Figure 7. Integrative view and model showing how the lack of DNA Damage Checkpoint and Post‐replicative Repair factors can affect DNA–RNA hybrid homeostasis.

1. DNA–RNA hybrids, DNA damage, and fork stalling in 9‐1‐1/ATR/CHK1, ATM/CHK2, and PRR‐deficient cells. DNA–RNA hybrids represent the mean ± SEM of all the DRIP data from Fig 2A. ***P < 0.001, *P < 0.05 (paired t‐test). DNA damage represents the mean of medians ± SEM of all the comet tail moment data from Fig 3B. **P < 0.01, *P < 0.05 (paired t‐test). Fork stalling represents the median, 25–75 (boxes) and 10–90 percentiles (whiskers) of all the fork asymmetry data from Fig 5B. ***P < 0.001, **P < 0.01 (Mann–Whitney U‐test). Black stars denote significant increases, whereas red stars denote significant decreases.
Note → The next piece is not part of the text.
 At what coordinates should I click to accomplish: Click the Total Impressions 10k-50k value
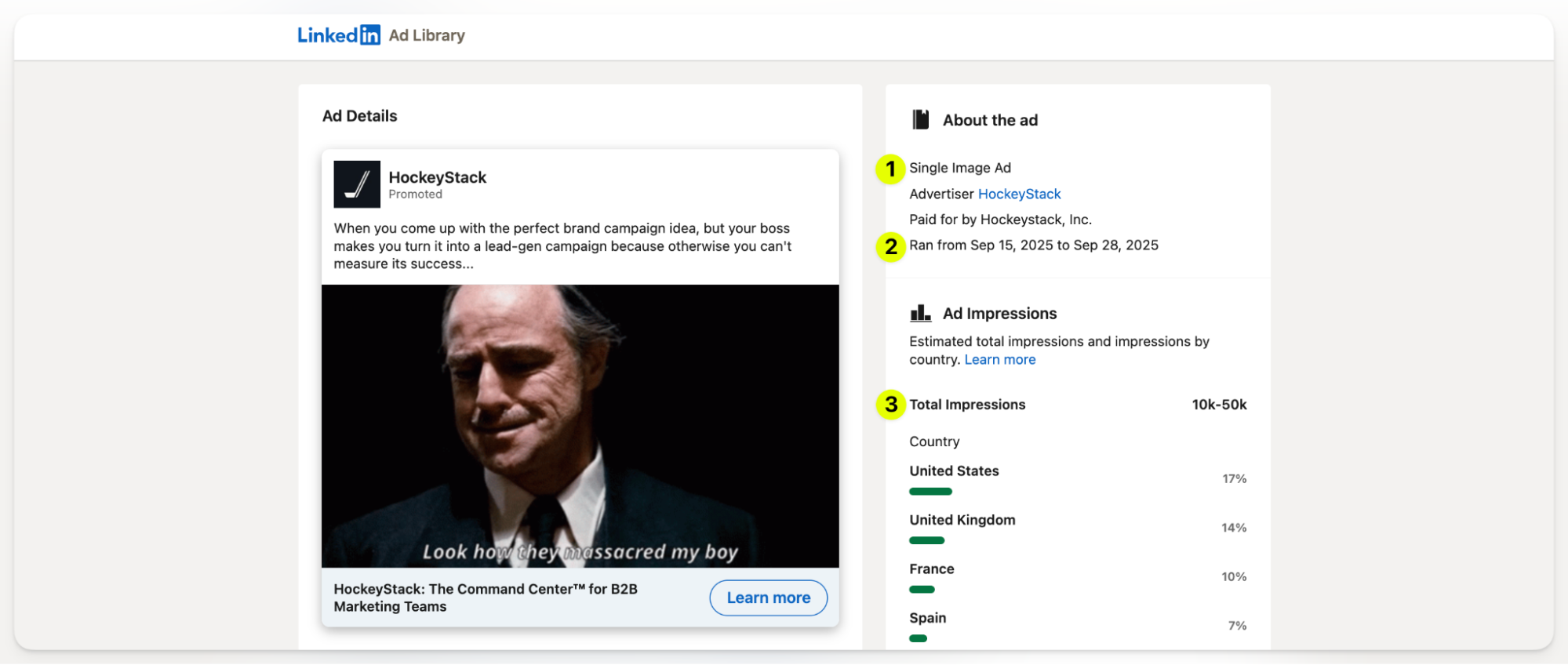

2. A model to show that spontaneous DNA–RNA hybrids impairing replication fork progression would require the 9‐1‐1/ATR/CHK1 for dissolution. Additionally, unrepaired DSBs (accumulated as a consequence of ATM/CHK2 depletion) and post‐replicative ssDNA gaps (present in PRR‐defective cells) could favor DNA–RNA hybrid accumulation without stalling replication forks.